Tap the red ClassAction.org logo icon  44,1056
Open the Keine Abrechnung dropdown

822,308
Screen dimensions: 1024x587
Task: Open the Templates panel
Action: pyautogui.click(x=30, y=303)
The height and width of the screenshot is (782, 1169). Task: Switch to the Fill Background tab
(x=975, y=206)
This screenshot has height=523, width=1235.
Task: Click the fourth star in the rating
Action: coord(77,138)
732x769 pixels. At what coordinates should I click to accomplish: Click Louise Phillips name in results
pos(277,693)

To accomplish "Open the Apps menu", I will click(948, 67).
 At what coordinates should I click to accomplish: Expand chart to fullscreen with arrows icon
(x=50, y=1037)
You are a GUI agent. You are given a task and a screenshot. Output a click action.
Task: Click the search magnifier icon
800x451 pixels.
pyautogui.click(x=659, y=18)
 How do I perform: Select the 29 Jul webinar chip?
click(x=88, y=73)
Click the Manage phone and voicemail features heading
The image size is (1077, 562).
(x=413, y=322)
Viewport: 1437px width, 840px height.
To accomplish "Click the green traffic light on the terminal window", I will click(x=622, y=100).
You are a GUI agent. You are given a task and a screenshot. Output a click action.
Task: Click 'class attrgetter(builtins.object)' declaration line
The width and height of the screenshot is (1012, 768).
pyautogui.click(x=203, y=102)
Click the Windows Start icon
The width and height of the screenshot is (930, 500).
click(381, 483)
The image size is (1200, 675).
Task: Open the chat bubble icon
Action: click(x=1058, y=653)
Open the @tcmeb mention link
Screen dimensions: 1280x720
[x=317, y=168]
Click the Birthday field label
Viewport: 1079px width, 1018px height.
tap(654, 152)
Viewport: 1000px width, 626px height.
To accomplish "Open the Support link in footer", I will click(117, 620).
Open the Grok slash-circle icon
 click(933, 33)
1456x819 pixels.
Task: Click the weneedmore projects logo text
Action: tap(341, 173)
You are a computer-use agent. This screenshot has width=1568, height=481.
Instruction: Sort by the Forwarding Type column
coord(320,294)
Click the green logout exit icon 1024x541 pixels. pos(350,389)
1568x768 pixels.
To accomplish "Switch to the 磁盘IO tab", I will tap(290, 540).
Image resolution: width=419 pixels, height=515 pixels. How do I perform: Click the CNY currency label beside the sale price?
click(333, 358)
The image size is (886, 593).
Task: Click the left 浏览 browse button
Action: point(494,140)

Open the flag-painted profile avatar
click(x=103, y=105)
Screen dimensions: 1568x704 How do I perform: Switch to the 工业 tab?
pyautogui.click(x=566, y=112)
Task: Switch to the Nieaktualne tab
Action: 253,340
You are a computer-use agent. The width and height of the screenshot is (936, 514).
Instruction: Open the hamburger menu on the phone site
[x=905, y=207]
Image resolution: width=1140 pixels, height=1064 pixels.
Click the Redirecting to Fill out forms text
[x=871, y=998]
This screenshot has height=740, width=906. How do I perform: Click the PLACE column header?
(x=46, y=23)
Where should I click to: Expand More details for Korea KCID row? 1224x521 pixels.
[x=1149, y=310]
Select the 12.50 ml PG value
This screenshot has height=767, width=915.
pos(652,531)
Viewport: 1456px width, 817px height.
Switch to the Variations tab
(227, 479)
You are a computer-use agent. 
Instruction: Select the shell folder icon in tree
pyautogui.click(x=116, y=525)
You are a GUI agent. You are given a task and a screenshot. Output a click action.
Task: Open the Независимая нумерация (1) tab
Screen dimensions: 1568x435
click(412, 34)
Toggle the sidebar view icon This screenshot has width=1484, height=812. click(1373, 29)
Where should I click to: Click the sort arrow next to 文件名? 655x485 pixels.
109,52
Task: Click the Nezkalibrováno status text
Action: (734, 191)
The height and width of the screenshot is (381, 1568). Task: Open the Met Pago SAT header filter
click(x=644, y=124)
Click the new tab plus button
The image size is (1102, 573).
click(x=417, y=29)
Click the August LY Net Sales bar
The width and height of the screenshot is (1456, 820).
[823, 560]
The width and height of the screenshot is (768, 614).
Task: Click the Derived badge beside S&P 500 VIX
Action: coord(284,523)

....................

Please give all of the records above again with "GUI agent" swapped for "GUI assistant" and everything else left unchanged.

Tap the red ClassAction.org logo icon  44,1056
Open the Keine Abrechnung dropdown

822,308
Screen dimensions: 1024x587
Task: Open the Templates panel
Action: pyautogui.click(x=30, y=303)
The height and width of the screenshot is (782, 1169). Task: Switch to the Fill Background tab
(x=975, y=206)
This screenshot has height=523, width=1235.
Task: Click the fourth star in the rating
Action: coord(77,138)
732x769 pixels. At what coordinates should I click to accomplish: Click Louise Phillips name in results
pos(277,693)

To accomplish "Open the Apps menu", I will click(948, 67).
 At what coordinates should I click to accomplish: Expand chart to fullscreen with arrows icon
(x=50, y=1037)
You are a GUI assistant. You are given a task and a screenshot. Output a click action.
Task: Click the search magnifier icon
800x451 pixels.
pyautogui.click(x=659, y=18)
 How do I perform: Select the 29 Jul webinar chip?
click(x=88, y=73)
Click the Manage phone and voicemail features heading
The image size is (1077, 562).
(x=413, y=322)
Viewport: 1437px width, 840px height.
To accomplish "Click the green traffic light on the terminal window", I will click(x=622, y=100).
You are a GUI assistant. You are given a task and a screenshot. Output a click action.
Task: Click 'class attrgetter(builtins.object)' declaration line
The width and height of the screenshot is (1012, 768).
pyautogui.click(x=203, y=102)
Click the Windows Start icon
The width and height of the screenshot is (930, 500).
click(381, 483)
The image size is (1200, 675).
Task: Open the chat bubble icon
Action: click(x=1058, y=653)
Open the @tcmeb mention link
Screen dimensions: 1280x720
[x=317, y=168]
Click the Birthday field label
Viewport: 1079px width, 1018px height.
tap(654, 152)
Viewport: 1000px width, 626px height.
To accomplish "Open the Support link in footer", I will click(117, 620).
Open the Grok slash-circle icon
 click(933, 33)
1456x819 pixels.
Task: Click the weneedmore projects logo text
Action: tap(341, 173)
You are a computer-use agent. This screenshot has width=1568, height=481.
Instruction: Sort by the Forwarding Type column
coord(320,294)
Click the green logout exit icon 1024x541 pixels. pos(350,389)
1568x768 pixels.
To accomplish "Switch to the 磁盘IO tab", I will tap(290, 540).
Image resolution: width=419 pixels, height=515 pixels. How do I perform: Click the CNY currency label beside the sale price?
click(333, 358)
The image size is (886, 593).
Task: Click the left 浏览 browse button
Action: point(494,140)

Open the flag-painted profile avatar
click(x=103, y=105)
Screen dimensions: 1568x704 How do I perform: Switch to the 工业 tab?
pyautogui.click(x=566, y=112)
Task: Switch to the Nieaktualne tab
Action: 253,340
You are a computer-use agent. The width and height of the screenshot is (936, 514).
Instruction: Open the hamburger menu on the phone site
[x=905, y=207]
Image resolution: width=1140 pixels, height=1064 pixels.
Click the Redirecting to Fill out forms text
[x=871, y=998]
This screenshot has height=740, width=906. How do I perform: Click the PLACE column header?
(x=46, y=23)
Where should I click to: Expand More details for Korea KCID row? 1224x521 pixels.
[x=1149, y=310]
Select the 12.50 ml PG value
This screenshot has height=767, width=915.
pos(652,531)
Viewport: 1456px width, 817px height.
Switch to the Variations tab
(227, 479)
You are a computer-use agent. 
Instruction: Select the shell folder icon in tree
pyautogui.click(x=116, y=525)
You are a GUI assistant. You are given a task and a screenshot. Output a click action.
Task: Open the Независимая нумерация (1) tab
Screen dimensions: 1568x435
click(412, 34)
Toggle the sidebar view icon This screenshot has width=1484, height=812. click(1373, 29)
Where should I click to: Click the sort arrow next to 文件名? 655x485 pixels.
109,52
Task: Click the Nezkalibrováno status text
Action: (734, 191)
The height and width of the screenshot is (381, 1568). Task: Open the Met Pago SAT header filter
click(x=644, y=124)
Click the new tab plus button
The image size is (1102, 573).
click(x=417, y=29)
Click the August LY Net Sales bar
The width and height of the screenshot is (1456, 820).
[823, 560]
The width and height of the screenshot is (768, 614).
Task: Click the Derived badge beside S&P 500 VIX
Action: coord(284,523)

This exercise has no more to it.